In Softmax Regression, the model computes a score for each class, usually using a linear function of input features. These scores are then passed through the softmax function to produce probabilities for each class. The softmax function takes the exponent of each score, and then normalizes the result so that the sum of probabilities for all classes equals 1. Mathematically, the softmax function is defined as:

softmax(z)_i = exp(z_i) / Σ(exp(z_j))

where z is a vector of scores for each class, and i and j are the indices for the classes.

The class with the highest probability is then chosen as the prediction for the input data. During training, the model learns the optimal weights and biases for the linear functions by minimizing a loss function, typically the cross-entropy loss, which measures the discrepancy between the predicted probabilities and the true class labels.
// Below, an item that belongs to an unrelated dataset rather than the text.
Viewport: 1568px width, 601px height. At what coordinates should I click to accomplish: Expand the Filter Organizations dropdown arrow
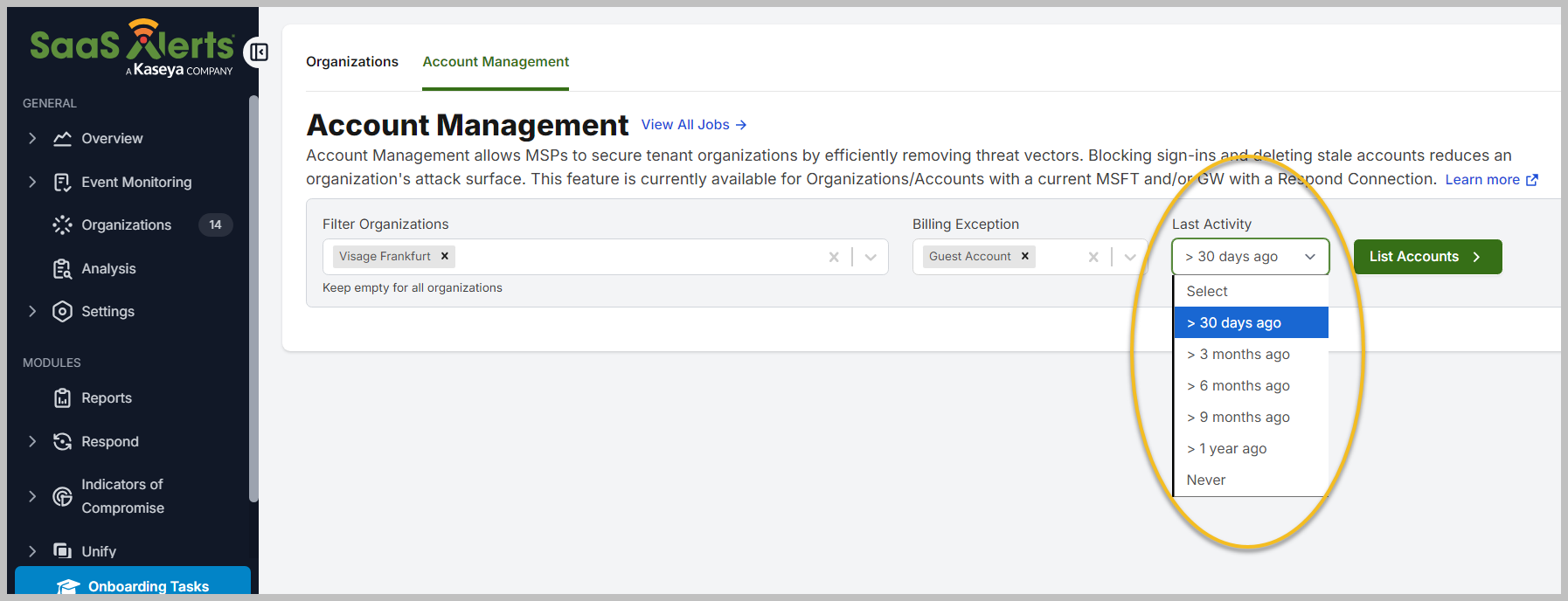pos(871,257)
Softmax Regression is widely used in various applications, such as image classification, natural language processing, and recommender systems, where the goal is to classify an input into one of multiple possible classes.

### Implementing Softmax
- C = number of classes you are attempting to identify
- If you were classifying cats, dogs, and chicks C would be equal to 4 (as you are also interested in classifying "other" or things which are not cats, dogs, and chicks)
- You would then build your network so it has four output nodes (instead of one if you were only interested in cat or no cat)
- Under this circumstance your shape of Yhat would be (4,1)
- To determine what class the sample is a part of, you would simply look at the values of Yhat for that example and select the value which is highest and then use the label associated with that output node.
- **IMPORTANT** the summed value of the Yhat vector should be equal to 1.0, so the network is effectively distributing a probability that the image belongs to each of the classes
- In order to implement this, you will build what is called a Softmax layer

### Building a Softmax Layer
- The softmax layer is defined by the use of a specific activation function
- t = e^(Z[l])
- t will be a (4,1) vector just like Z[l]
- a[l] = e^Z[l] / np.sum(t)
- a[l] is also a (4,1) vector where a[i] = t[i] / np.sum(t)
- **IMPORTANT** what is unusual about this activation function is the fact that it outputs a vector instead of a single real number like the other activation functions we have discussed so far.

### Training a Network that Uses a Softmax Layer
The loss function commonly used for softmax regression (also known as multiclass logistic regression) is the cross-entropy loss (also called the negative log-likelihood). Given the true probability distribution y and the predicted probability distribution from the softmax function y_hat, the cross-entropy loss is calculated as follows:

L(y, y_hat) = - ∑(y_i * log(y_hat_i))

Here, the sum runs over all classes i. In the context of classification problems, y is usually a one-hot encoded vector representing the true class label, and y_hat is the predicted probability distribution over the classes obtained by applying the softmax function on the output of the last layer of the neural network.

For a single data point, the loss can be calculated as:

L = -log(y_hat_c)

where y_hat_c is the predicted probability of the true class c.

When calculating the loss for a dataset, you compute the average loss across all data points in the dataset.